TRY IT: Retype all of the lines below with no changes.

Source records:
____

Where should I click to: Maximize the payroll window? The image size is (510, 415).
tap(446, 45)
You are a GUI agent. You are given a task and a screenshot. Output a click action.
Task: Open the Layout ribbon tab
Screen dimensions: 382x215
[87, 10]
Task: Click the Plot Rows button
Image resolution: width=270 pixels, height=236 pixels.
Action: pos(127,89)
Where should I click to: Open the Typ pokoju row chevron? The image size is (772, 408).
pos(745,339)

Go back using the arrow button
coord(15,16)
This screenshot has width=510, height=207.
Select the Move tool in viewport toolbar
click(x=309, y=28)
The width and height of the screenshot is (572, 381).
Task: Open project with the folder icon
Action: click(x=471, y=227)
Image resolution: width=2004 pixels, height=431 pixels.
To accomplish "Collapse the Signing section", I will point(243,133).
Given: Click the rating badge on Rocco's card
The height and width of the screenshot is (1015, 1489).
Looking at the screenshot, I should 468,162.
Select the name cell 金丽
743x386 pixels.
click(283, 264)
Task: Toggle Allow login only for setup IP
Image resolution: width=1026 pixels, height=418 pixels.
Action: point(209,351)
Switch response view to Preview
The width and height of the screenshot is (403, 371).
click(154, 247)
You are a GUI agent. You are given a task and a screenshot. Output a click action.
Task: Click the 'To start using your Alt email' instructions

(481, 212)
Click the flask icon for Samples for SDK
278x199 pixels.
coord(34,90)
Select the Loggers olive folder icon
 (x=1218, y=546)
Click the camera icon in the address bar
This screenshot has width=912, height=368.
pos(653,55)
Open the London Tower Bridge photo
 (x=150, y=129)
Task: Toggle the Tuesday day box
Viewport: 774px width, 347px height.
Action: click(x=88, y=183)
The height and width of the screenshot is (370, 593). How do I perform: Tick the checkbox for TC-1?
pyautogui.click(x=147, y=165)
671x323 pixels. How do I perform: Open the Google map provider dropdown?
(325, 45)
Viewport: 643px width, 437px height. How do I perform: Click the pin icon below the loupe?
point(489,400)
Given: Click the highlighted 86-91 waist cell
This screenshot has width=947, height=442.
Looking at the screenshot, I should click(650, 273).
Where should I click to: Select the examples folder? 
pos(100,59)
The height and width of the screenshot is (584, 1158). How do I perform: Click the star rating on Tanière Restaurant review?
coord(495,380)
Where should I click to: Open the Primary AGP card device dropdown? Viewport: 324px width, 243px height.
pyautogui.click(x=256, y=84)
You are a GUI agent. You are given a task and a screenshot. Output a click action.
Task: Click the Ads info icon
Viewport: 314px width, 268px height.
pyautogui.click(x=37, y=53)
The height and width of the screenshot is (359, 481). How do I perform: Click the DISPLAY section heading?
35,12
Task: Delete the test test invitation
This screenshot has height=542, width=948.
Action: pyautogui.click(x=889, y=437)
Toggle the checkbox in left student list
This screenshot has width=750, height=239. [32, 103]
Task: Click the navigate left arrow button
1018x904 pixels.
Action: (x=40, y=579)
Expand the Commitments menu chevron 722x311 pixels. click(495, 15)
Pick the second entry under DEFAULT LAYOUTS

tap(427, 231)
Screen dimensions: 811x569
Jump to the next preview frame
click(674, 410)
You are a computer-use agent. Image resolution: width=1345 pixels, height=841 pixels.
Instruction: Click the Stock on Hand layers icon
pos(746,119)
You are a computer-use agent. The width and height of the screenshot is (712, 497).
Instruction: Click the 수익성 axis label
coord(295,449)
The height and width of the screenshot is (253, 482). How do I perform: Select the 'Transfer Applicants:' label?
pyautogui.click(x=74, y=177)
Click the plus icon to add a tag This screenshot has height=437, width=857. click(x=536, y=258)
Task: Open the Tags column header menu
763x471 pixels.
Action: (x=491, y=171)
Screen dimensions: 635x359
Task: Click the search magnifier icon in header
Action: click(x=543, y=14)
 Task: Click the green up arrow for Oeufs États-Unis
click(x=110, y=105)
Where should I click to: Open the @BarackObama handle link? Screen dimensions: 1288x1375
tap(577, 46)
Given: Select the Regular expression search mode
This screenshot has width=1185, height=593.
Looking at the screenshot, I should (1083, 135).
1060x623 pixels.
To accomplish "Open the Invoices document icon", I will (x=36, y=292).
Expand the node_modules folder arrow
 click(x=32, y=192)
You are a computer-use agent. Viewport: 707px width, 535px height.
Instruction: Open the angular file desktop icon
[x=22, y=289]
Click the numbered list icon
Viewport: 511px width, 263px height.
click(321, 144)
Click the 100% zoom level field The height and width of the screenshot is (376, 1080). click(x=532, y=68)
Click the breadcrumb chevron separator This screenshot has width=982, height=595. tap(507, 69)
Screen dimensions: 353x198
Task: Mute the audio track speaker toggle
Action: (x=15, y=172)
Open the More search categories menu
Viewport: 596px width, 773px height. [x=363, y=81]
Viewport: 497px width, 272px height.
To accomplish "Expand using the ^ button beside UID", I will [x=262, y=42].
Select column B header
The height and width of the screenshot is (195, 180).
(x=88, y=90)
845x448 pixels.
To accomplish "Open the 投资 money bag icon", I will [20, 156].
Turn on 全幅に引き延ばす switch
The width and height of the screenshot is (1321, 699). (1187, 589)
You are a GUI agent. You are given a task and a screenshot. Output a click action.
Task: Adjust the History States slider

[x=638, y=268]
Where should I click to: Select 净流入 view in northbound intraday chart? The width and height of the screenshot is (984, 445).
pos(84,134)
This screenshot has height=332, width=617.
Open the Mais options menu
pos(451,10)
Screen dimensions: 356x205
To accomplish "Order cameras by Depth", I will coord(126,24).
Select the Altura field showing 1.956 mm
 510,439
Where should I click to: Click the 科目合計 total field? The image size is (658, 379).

____

YOUR RESPONSE:
Where should I click to: Maximize the payroll window? The image size is (510, 415).
tap(446, 45)
You are a GUI agent. You are given a task and a screenshot. Output a click action.
Task: Open the Layout ribbon tab
Screen dimensions: 382x215
[87, 10]
Task: Click the Plot Rows button
Image resolution: width=270 pixels, height=236 pixels.
Action: pos(127,89)
Where should I click to: Open the Typ pokoju row chevron? The image size is (772, 408).
pos(745,339)

Go back using the arrow button
coord(15,16)
This screenshot has width=510, height=207.
Select the Move tool in viewport toolbar
click(x=309, y=28)
The width and height of the screenshot is (572, 381).
Task: Open project with the folder icon
Action: click(x=471, y=227)
Image resolution: width=2004 pixels, height=431 pixels.
To accomplish "Collapse the Signing section", I will point(243,133).
Given: Click the rating badge on Rocco's card
The height and width of the screenshot is (1015, 1489).
Looking at the screenshot, I should 468,162.
Select the name cell 金丽
743x386 pixels.
click(283, 264)
Task: Toggle Allow login only for setup IP
Image resolution: width=1026 pixels, height=418 pixels.
Action: point(209,351)
Switch response view to Preview
The width and height of the screenshot is (403, 371).
click(154, 247)
You are a GUI agent. You are given a task and a screenshot. Output a click action.
Task: Click the 'To start using your Alt email' instructions

(481, 212)
Click the flask icon for Samples for SDK
278x199 pixels.
coord(34,90)
Select the Loggers olive folder icon
 (x=1218, y=546)
Click the camera icon in the address bar
This screenshot has width=912, height=368.
pos(653,55)
Open the London Tower Bridge photo
 (x=150, y=129)
Task: Toggle the Tuesday day box
Viewport: 774px width, 347px height.
Action: click(x=88, y=183)
The height and width of the screenshot is (370, 593). How do I perform: Tick the checkbox for TC-1?
pyautogui.click(x=147, y=165)
671x323 pixels. How do I perform: Open the Google map provider dropdown?
(325, 45)
Viewport: 643px width, 437px height. How do I perform: Click the pin icon below the loupe?
point(489,400)
Given: Click the highlighted 86-91 waist cell
This screenshot has width=947, height=442.
Looking at the screenshot, I should click(650, 273).
Where should I click to: Select the examples folder? 
pos(100,59)
The height and width of the screenshot is (584, 1158). How do I perform: Click the star rating on Tanière Restaurant review?
coord(495,380)
Where should I click to: Open the Primary AGP card device dropdown? Viewport: 324px width, 243px height.
pyautogui.click(x=256, y=84)
You are a GUI agent. You are given a task and a screenshot. Output a click action.
Task: Click the Ads info icon
Viewport: 314px width, 268px height.
pyautogui.click(x=37, y=53)
The height and width of the screenshot is (359, 481). How do I perform: Click the DISPLAY section heading?
35,12
Task: Delete the test test invitation
This screenshot has height=542, width=948.
Action: pyautogui.click(x=889, y=437)
Toggle the checkbox in left student list
This screenshot has width=750, height=239. [32, 103]
Task: Click the navigate left arrow button
1018x904 pixels.
Action: (x=40, y=579)
Expand the Commitments menu chevron 722x311 pixels. click(495, 15)
Pick the second entry under DEFAULT LAYOUTS

tap(427, 231)
Screen dimensions: 811x569
Jump to the next preview frame
click(674, 410)
You are a computer-use agent. Image resolution: width=1345 pixels, height=841 pixels.
Instruction: Click the Stock on Hand layers icon
pos(746,119)
You are a computer-use agent. The width and height of the screenshot is (712, 497).
Instruction: Click the 수익성 axis label
coord(295,449)
The height and width of the screenshot is (253, 482). How do I perform: Select the 'Transfer Applicants:' label?
pyautogui.click(x=74, y=177)
Click the plus icon to add a tag This screenshot has height=437, width=857. click(x=536, y=258)
Task: Open the Tags column header menu
763x471 pixels.
Action: (x=491, y=171)
Screen dimensions: 635x359
Task: Click the search magnifier icon in header
Action: click(x=543, y=14)
 Task: Click the green up arrow for Oeufs États-Unis
click(x=110, y=105)
Where should I click to: Open the @BarackObama handle link? Screen dimensions: 1288x1375
tap(577, 46)
Given: Select the Regular expression search mode
This screenshot has width=1185, height=593.
Looking at the screenshot, I should (1083, 135).
1060x623 pixels.
To accomplish "Open the Invoices document icon", I will (x=36, y=292).
Expand the node_modules folder arrow
 click(x=32, y=192)
You are a computer-use agent. Viewport: 707px width, 535px height.
Instruction: Open the angular file desktop icon
[x=22, y=289]
Click the numbered list icon
Viewport: 511px width, 263px height.
click(321, 144)
Click the 100% zoom level field The height and width of the screenshot is (376, 1080). click(x=532, y=68)
Click the breadcrumb chevron separator This screenshot has width=982, height=595. tap(507, 69)
Screen dimensions: 353x198
Task: Mute the audio track speaker toggle
Action: (x=15, y=172)
Open the More search categories menu
Viewport: 596px width, 773px height. [x=363, y=81]
Viewport: 497px width, 272px height.
To accomplish "Expand using the ^ button beside UID", I will [x=262, y=42].
Select column B header
The height and width of the screenshot is (195, 180).
(x=88, y=90)
845x448 pixels.
To accomplish "Open the 投资 money bag icon", I will [20, 156].
Turn on 全幅に引き延ばす switch
The width and height of the screenshot is (1321, 699). (1187, 589)
You are a GUI agent. You are given a task and a screenshot. Output a click action.
Task: Adjust the History States slider

[x=638, y=268]
Where should I click to: Select 净流入 view in northbound intraday chart? The width and height of the screenshot is (984, 445).
pos(84,134)
This screenshot has height=332, width=617.
Open the Mais options menu
pos(451,10)
Screen dimensions: 356x205
To accomplish "Order cameras by Depth", I will coord(126,24).
Select the Altura field showing 1.956 mm
 510,439
Where should I click to: Click the 科目合計 total field? The image size is (658, 379).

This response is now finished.